I am numb. I feel as though I am walking around the house in a fog. I wonder if this is what a zombie feels like, what it’s like to be living dead. It’s morbid, I know, but these are the kind of thoughts that go through my head. I have no expression. My face feels blank. My eyes are dead. I see but I don’t see what could be right in front of me. It’s just the way it is right now. I know it will get better in time. I cut myself some slack because I promised myself that I wouldn’t put any unnecessary pressure on myself. I have to do it this way if I am going to survive this.

My stomach is in knots most of the time and I usually feel like I am going to be sick several times a day. I eat because Mark puts food in front of me but I do not taste it. It is just a means to an end, something I must do in order to survive this horrible and heartbreaking tragedy. Survive it I will. It is just going to take time.

Time. Tick tock. Tick tock.

I spent most of the afternoon sitting outside on the deck. Being in the house is claustrophobic and smothering. I cannot breathe properly inside the very walls that should be bringing me comfort and making me feel safe right now but they don’t. My chest often feels like it is going to explode if I stay inside for too long. The fresh air reminds me of Dylan and it helps me better understand what the outdoors meant to him, why he often told me that being outside was the only place he could truly breathe, could truly clear his head.

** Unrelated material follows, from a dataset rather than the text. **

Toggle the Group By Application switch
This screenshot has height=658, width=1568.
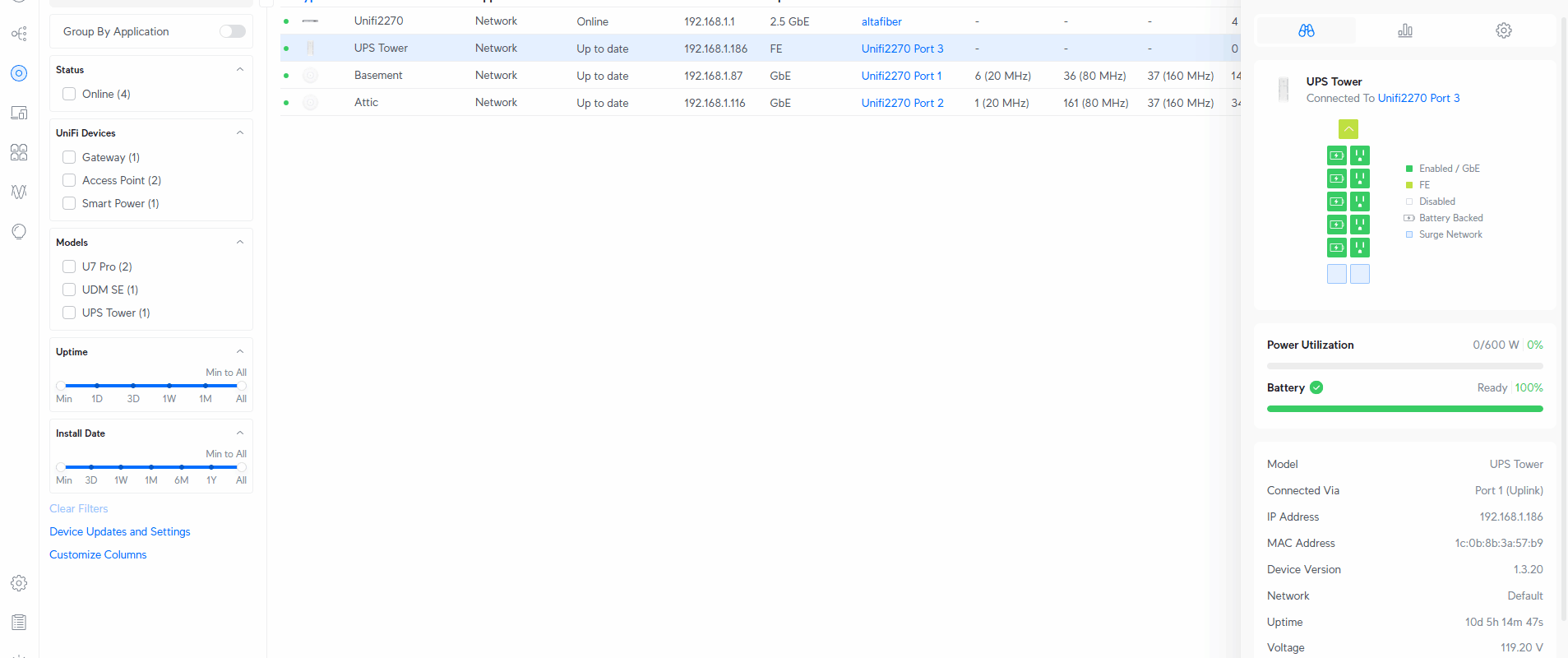click(x=232, y=31)
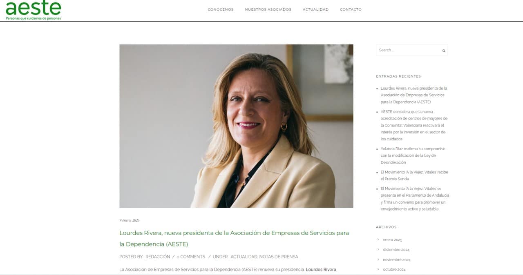View the 0 Comments link

[191, 257]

I have stopped pacing, at least. I stopped the minute Dylan’s ashes were returned to me. I know where he is now and that has lessened my anxiety tremendously. Thank goodness for small mercies. I know a blessing when I see one.

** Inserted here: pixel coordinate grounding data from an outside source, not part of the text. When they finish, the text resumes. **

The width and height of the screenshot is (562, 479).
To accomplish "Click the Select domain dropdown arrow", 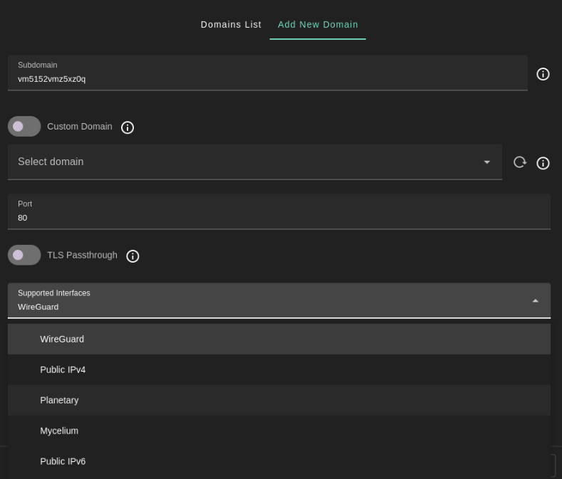I will pos(487,162).
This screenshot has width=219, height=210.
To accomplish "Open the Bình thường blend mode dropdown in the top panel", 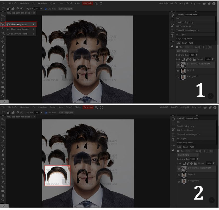I will 187,51.
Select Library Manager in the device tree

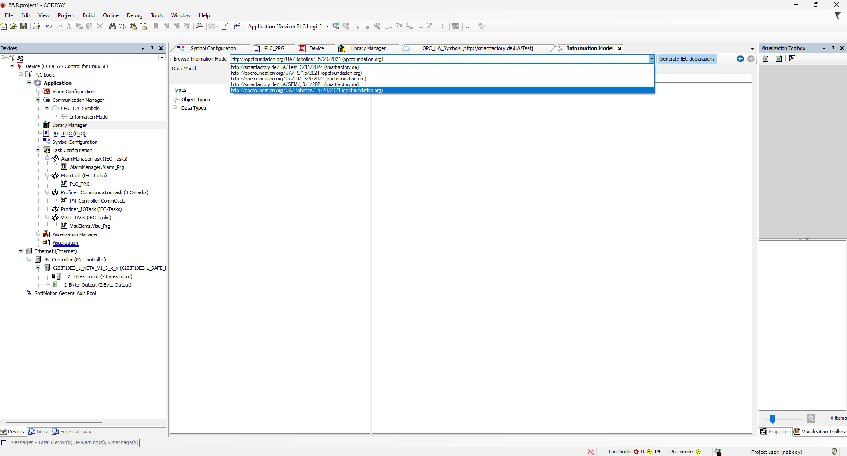pos(69,125)
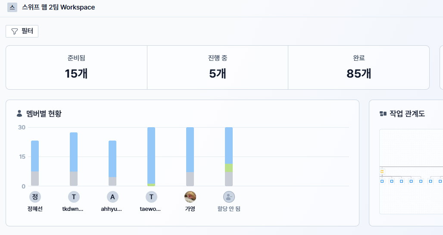Click the tkdwn member avatar
The width and height of the screenshot is (443, 235).
(74, 197)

It has been a rough twenty-four hours. Ryan and his dad flew out to Edmonton early yesterday morning to pack up Dylan’s belongings and to decide what to do with his furniture and such. In order to do this, Ryan texted me several photos of Dylan’s personal belongings. When I first looked at them, I felt like I had been sucker punched right in the gut. I cried. I hyperventilated. I screamed inside my head. I was sick. I cried some more. And then I took a deep breath and looked at them as I would regard a shelf of store items in our local hardware store. Decisions had to be made for we only had a small window of time, less than twelve hours, to work in.

We went back and forth over several phone calls deciding what to do with everything from a few books to clothing, snowshoes to a rugby ball, blankets to food, furniture to a Star Wars shower curtain, a laptop to a bowl of spare change on his nightstand, receipts to a coffee maker, a television set to some video games. These were the things that made up Dylan’s life and now we were making arrangements about what we wanted shipped back to Ontario, back to home, back to me, and about what we would donate or sell. At least looking at the the shower curtain made me smile. Another small mercy for which I am grateful.

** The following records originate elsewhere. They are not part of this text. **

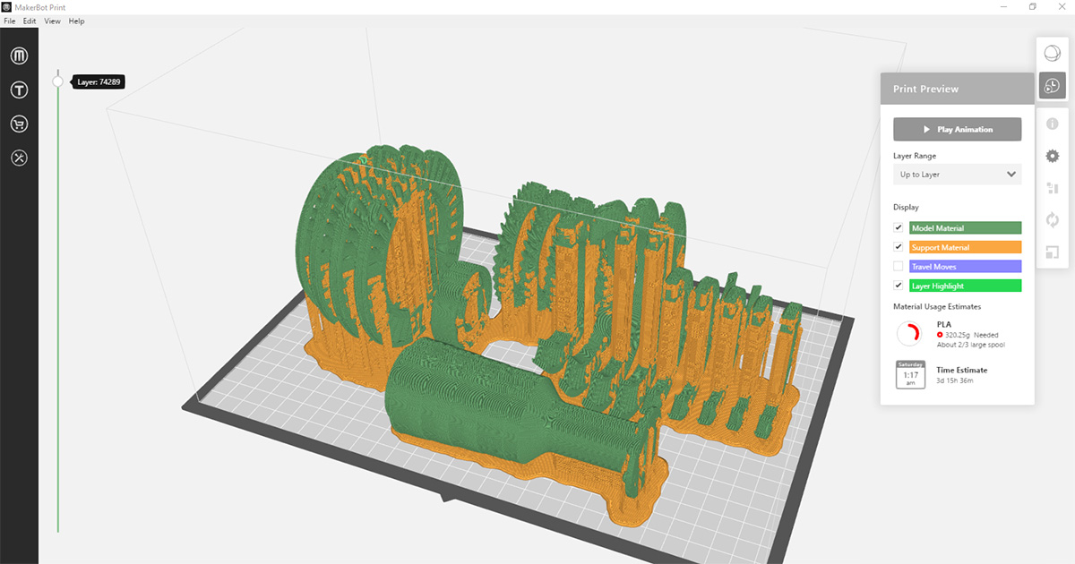Open the Thingiverse icon in left sidebar
Image resolution: width=1075 pixels, height=564 pixels.
19,90
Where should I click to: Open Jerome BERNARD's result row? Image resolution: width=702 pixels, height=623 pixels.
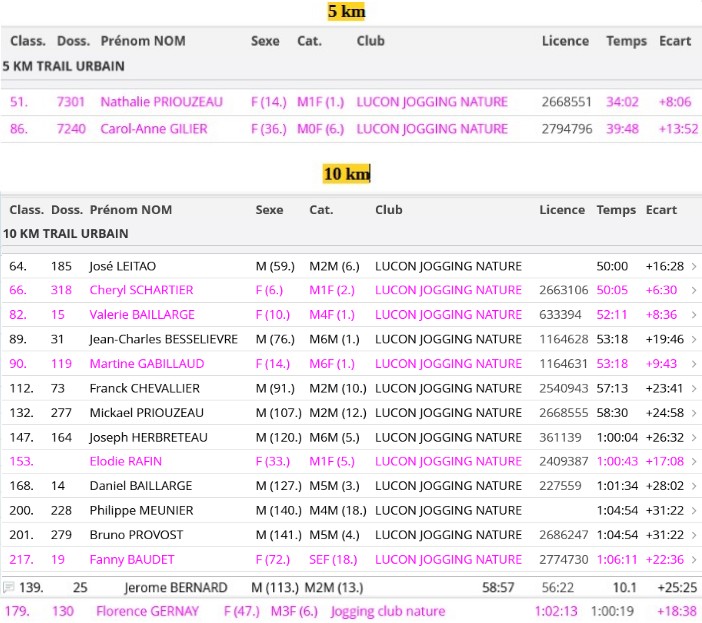175,587
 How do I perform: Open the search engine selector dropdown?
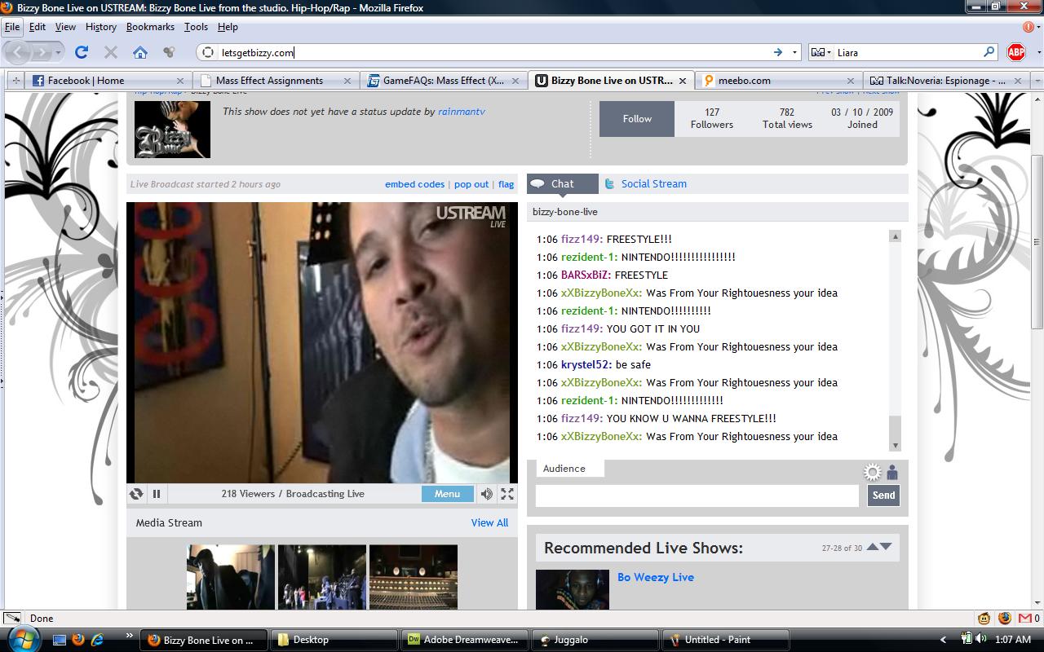coord(821,52)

Dylan’s life was packed up into two boxes and two duffle bags this morning, not very much if you think about it. He lived a life of simplicity and was never distracted by material things. I always admired that about him and is something I will continue to admire. He tried to be present in each and every moment of his life and he enjoyed the time he spent with those he loved without being encumbered by things. “They are just things, Mom. They really don’t mean anything to me. I have only what I need,” he would often say to me.

But these things, his things are not just something to me, they are everything to me. These are the things I will treasure for the rest of my life and will keep close to my heart. I plan on having a quilt made from his many ‘town shirts’ and maybe even pillow or two which I can hug when I need to be near him. These ‘things’ are the small mercies to come out of a senseless and terrible and horrible and heartbreaking tragedy whose only purpose will now be to comfort me in the days ahead as I mourn him and miss him and remember him and love him and smile because of him.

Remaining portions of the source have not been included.